If noted philosopher Henry David Thoreau, father of American environmentalism, were born in this century, he’d be a proponent of bicycling. Back in 1850’s, he extolled the logic of self propelling to go anywhere versus earning a wage to afford trip by train. At the end of the day, you’ll have already arrived instead of waiting to be paid before you can buy a ticket next day or week. Some might have called him cheap or lazy, but he thoroughly foresaw how enterprise would exploit wage slavery and threaten natural world. Ironically, Walden pond is now accessible by bicycle, which was concurrently emerging from Europe while he withdrew from society and wrote his renowned observations.
Labann’s weekly commutes and fondos ranging up to 120 miles did add up: Six times earth’s circumference of ~25000 miles (40 million meters). Any avid non-racing cyclist rides one of which every decade, though should exclude early years until mid teens and late after seventy when call fades and trips shorten. Sweet spot falls between ages 45 and 55, after you've earned enough to afford and insure, when family no longer so directly relies on your contributions or presence. It’s when you might cover 65% of lifetime total, though ages 15 through 35 see more real racing and randonneuring. A new father seldom goes farther.
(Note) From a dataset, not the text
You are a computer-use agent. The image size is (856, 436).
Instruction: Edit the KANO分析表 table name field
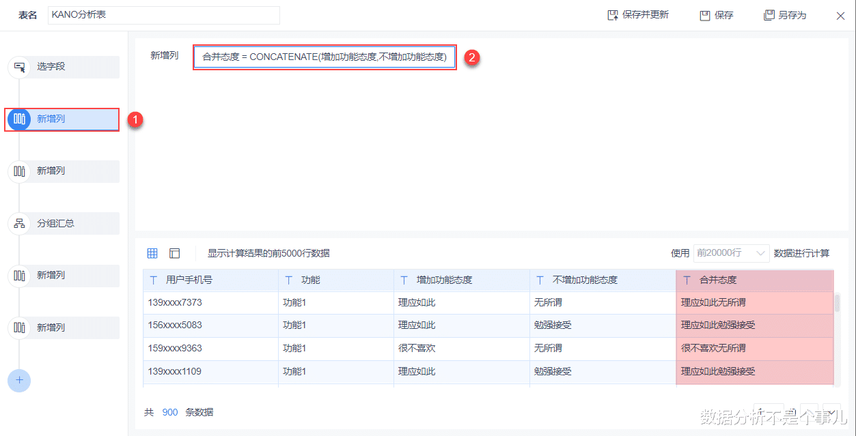tap(163, 14)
Mean age of world peloton? Hard to determine, but very likely late 20's. In Tour de France it’s lately 28.5; peak performance years are considered to be 22 - 35, though age has crept up with medical advancements. Male racers in USA - where every week there are club crits, cyclocross meets, or ironman triathlons - average 39 years old if you include 35+ masters division.
Not because they’re physically unable, to the contrary likely anatomically superior for task, women have a tough time keeping up when intimidated on streets by male mashers. Late actress Lena Nyman depicted such inter-gender discontent during a harassment scene in I Am Curious - Yellow back in ’67, over a half century ago. Coming from a dad, though, complaints command less cred. To convince must defer to Unladylike podcast with distaff hosts Caroline Ervin and Christen Conger, Huffington Post, and news sources. In fact, bicyclists fill a legal vacuum, more akin to forsaken pedestrians than motorists, not driving a crushing vehicle, so unaffected by traffic code. Since bicyclists always have the right of way over motorists, when, if ever, can they be “at fault” in collisions? Would have almost have to crash into a stopped vehicle; even then, amount of damage would be negligible except under extraordinary circumstances.
As if music from a pair of 27" ride cymbals with long sustain, seem to repeat spinning same prayer wheels in an unrelenting beat driven by a scatterbrain. Incantations and supplications supposedly make wishes follow through, though evidence has always been circumstantial and occurrence coincidental. Often you don’t know what to do, yet personal attempts are the most educational.